Let me give you an example.  I take a known amount, say one gram of eucalyptol, the major component of eucalyptus oil, and inject it into my G.C. (gas chromatograph).  I get a peak, and that peak is always the same height as long as I inject one gram of eucalyptol into the G.C.  If I inject 1/2 gram of eucalytol, I get a peak 1/2 the height, and so on.  So I tell the computer that when you see a peak that is exactly the same height as my one gram standard, report that one gram of eucalyptol is in my sample.  Now the peaks are not all on top of each other, because you couldn't tell them apart.  They are separated on the paper just as the components are separated on the column.  The first peak to appear corresponds to the first peak that comes through the column.  
 
Your chromatogram of essential oils may contain hundreds, or even thousands of peaks!  How then, do we identify which peaks correspond to which components?  Well, we have to inject hundreds or thousands of standards of known components into the G.C. We then note the time it takes, from injection, until the compound hits the detector in
minutes.
 
We call this the elution time, or the time it takes for a compound to elute from the column.  Each compound has a unique elution time, and can be identified this way.  Now, let me tell you that it is WAY more complicated than that, and I could go into the various types of columns, injectors,detectors, gases, etc., but that is the gist of it.      
 
 
GC of one of the most complicated oils - Rose Otto. See the multitude of peaks?

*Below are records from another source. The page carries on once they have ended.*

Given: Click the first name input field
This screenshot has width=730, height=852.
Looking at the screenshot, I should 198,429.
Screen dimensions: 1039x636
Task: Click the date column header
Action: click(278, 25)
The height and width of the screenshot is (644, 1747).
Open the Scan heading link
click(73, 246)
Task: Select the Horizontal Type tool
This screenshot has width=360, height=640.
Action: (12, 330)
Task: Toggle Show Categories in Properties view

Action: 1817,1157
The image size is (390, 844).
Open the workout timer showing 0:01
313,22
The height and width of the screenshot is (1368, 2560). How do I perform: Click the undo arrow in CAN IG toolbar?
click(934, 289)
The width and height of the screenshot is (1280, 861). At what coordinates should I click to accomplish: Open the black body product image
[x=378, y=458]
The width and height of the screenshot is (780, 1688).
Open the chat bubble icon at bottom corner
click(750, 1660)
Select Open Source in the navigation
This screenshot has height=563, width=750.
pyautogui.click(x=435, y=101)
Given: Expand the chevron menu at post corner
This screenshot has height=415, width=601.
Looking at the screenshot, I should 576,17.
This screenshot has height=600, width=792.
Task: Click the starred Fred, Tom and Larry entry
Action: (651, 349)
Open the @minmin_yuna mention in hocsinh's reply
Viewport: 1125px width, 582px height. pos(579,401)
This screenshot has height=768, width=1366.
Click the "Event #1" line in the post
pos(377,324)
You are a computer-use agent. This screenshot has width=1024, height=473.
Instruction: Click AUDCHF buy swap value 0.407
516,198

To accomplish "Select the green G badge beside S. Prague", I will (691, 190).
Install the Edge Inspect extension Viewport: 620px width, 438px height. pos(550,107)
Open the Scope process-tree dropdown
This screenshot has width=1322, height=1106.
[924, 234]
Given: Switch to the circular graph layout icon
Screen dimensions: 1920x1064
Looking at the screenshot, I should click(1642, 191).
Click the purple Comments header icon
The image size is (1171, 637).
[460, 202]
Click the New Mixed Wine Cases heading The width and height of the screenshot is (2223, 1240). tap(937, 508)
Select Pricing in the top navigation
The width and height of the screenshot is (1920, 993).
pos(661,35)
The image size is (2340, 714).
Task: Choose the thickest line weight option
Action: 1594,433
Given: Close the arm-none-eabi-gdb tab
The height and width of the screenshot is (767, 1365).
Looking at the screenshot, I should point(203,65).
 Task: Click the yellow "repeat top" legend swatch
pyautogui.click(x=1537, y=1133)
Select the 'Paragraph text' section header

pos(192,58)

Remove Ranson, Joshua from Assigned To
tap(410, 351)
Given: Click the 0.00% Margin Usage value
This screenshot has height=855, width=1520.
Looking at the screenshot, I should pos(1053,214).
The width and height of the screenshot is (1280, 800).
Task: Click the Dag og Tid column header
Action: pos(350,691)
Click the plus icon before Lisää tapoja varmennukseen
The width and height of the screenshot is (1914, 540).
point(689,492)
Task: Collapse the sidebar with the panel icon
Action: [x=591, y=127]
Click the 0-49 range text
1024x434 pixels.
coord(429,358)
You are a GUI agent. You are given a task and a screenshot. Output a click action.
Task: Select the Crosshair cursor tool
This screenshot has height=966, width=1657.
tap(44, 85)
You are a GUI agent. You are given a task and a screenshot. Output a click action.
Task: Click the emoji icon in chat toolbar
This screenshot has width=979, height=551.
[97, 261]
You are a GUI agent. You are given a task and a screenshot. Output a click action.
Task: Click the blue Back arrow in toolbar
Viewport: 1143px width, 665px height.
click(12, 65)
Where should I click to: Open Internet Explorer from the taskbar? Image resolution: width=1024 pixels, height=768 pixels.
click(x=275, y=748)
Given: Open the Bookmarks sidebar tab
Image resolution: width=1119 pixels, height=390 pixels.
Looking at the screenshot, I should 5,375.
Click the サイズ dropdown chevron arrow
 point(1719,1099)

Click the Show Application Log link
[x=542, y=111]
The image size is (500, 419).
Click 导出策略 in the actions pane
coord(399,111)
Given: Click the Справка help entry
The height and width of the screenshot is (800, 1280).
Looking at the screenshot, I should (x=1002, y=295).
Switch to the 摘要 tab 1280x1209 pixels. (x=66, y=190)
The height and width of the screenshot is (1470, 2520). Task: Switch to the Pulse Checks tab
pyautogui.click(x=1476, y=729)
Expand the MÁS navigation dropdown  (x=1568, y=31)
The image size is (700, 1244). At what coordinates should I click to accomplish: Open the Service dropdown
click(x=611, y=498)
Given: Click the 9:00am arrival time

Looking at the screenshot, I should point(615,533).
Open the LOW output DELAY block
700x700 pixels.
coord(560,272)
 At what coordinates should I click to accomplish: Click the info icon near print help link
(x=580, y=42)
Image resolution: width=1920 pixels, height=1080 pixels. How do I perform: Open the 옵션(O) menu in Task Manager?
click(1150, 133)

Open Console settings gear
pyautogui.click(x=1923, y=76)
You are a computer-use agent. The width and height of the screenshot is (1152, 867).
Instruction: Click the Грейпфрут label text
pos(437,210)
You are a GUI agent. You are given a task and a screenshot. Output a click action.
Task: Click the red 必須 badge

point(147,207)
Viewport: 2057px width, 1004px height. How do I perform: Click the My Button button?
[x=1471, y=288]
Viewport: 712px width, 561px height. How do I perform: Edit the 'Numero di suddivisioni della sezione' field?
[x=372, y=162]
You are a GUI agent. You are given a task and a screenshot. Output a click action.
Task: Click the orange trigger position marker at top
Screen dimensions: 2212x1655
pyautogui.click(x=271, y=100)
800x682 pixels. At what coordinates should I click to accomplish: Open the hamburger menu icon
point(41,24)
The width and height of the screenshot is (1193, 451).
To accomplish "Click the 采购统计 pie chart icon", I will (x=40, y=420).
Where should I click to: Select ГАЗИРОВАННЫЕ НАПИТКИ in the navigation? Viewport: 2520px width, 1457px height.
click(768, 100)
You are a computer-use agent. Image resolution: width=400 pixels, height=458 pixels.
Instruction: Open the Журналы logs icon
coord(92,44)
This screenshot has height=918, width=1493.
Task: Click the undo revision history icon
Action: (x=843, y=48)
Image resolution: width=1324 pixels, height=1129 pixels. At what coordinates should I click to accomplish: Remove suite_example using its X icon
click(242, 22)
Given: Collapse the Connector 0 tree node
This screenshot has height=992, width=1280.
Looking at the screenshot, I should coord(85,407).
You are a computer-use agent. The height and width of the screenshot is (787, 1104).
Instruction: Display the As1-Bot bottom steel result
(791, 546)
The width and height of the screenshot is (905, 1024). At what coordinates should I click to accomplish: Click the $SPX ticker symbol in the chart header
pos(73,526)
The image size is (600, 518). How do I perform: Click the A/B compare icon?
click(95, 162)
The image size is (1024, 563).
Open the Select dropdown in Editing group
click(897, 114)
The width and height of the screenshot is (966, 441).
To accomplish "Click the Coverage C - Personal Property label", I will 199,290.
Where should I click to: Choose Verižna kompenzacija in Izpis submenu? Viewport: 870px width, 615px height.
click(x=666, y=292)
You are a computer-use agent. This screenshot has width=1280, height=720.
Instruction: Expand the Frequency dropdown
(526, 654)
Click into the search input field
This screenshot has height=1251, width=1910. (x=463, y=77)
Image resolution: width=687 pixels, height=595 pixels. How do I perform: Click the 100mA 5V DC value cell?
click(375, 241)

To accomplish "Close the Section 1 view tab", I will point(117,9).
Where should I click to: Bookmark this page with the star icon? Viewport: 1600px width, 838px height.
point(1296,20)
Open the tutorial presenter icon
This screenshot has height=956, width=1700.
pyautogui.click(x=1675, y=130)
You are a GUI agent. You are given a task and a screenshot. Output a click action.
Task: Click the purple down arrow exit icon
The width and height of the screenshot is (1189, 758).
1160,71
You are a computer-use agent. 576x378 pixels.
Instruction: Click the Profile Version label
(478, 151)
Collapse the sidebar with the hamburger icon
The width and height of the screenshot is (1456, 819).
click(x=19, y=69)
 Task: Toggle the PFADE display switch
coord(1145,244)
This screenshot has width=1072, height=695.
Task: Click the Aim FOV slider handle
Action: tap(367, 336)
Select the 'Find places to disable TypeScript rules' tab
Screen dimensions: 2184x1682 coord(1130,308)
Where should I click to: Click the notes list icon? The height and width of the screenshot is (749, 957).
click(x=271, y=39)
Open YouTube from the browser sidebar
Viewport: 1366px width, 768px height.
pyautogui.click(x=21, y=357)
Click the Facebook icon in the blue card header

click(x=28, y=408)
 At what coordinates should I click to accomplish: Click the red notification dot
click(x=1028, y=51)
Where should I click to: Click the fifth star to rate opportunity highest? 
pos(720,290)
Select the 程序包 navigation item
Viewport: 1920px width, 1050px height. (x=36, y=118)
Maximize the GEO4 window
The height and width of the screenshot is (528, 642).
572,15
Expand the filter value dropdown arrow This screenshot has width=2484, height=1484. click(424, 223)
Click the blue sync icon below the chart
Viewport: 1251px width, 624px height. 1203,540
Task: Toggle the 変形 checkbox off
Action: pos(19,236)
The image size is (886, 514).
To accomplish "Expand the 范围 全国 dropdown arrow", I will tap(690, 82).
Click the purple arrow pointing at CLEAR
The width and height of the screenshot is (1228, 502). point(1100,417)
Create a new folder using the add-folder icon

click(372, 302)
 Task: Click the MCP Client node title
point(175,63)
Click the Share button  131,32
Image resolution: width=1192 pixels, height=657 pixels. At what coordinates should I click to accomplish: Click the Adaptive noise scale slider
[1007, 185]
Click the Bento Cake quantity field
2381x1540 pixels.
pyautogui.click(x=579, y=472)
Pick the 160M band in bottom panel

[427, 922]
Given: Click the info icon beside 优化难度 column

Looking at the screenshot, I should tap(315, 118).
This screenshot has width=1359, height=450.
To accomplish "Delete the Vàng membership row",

I had one supplier who would send a gc upon request...  with the major peaks marked by hand.  Their equipment was not hooked up to a machine... he identified the peaks by hand.   Also, the detail (and accuracy) an analyst can give is determined to a great part by the depth/breadth of the "Library" of analyses they have access to.  

I'm hoping this description makes a little bit of sense!  (Yes, it's simplistic. There may be those who will scoff at the analogy of the marching band.  Feel free to scoff.)